To verify this, I started with a site that I understood. TribalPages.com is a family tree site that
I have done some consulting for, and they have RSS feeds for their
two forums. The traffic on those forums is very low by any
standards, with 20-50 posts per day. Yet when I searched Google for
distinctive phrases from those posts, such as "about the search in
the forum", I found results in the main Google index less than an
hour after the posts were made. Additional tests showed that it
didn't really matter whether I included any meaningful keywords in
the text: the entire text was already searchable on Google.
My next thought was that Google was personalizing the results or
searching sites that I regularly visited (which would be interesting
enough).

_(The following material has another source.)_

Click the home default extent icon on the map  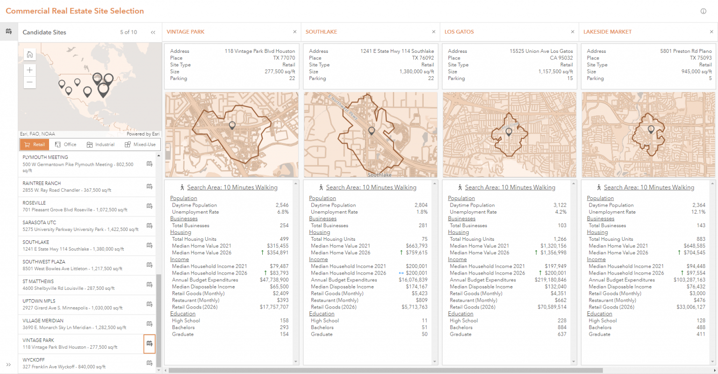(29, 54)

Several friends confirmed what I'd found, and they were
not regulars to TribalPages or TBO.com, another site I tested. However, just to be sure, I ssh'd into a server that was just put
online in a colo site last Friday and used lynx to visit a
small-town newspaper site that I'd never visited,
bradenton.com). I found a unique phrase on a news story
less than a few hours old ("detectives also had found two burn
barrels") and searched Google for it. The
story was the only
result returned. Again, the search phrase was not in the RSS feed.
Try it yourself
Here's a walk-through of how to test this for yourself. I'd be
interested to hear whether others can confirm this or have a better
explanation.
1. Pick a fairly low volume website that has articles with
comments. It must also have an RSS feed of the articles. For
this example, we'll choose the American Bar Association
Journal's Daily News page. (Yes,
I realize that isn't small, but I don't want to hammer some
small site from Groklaw).
2. Find a story that is between 1 and 12 hours old. Here, we'll
use this one.
3. Go to a section of the page that is not in the RSS feed.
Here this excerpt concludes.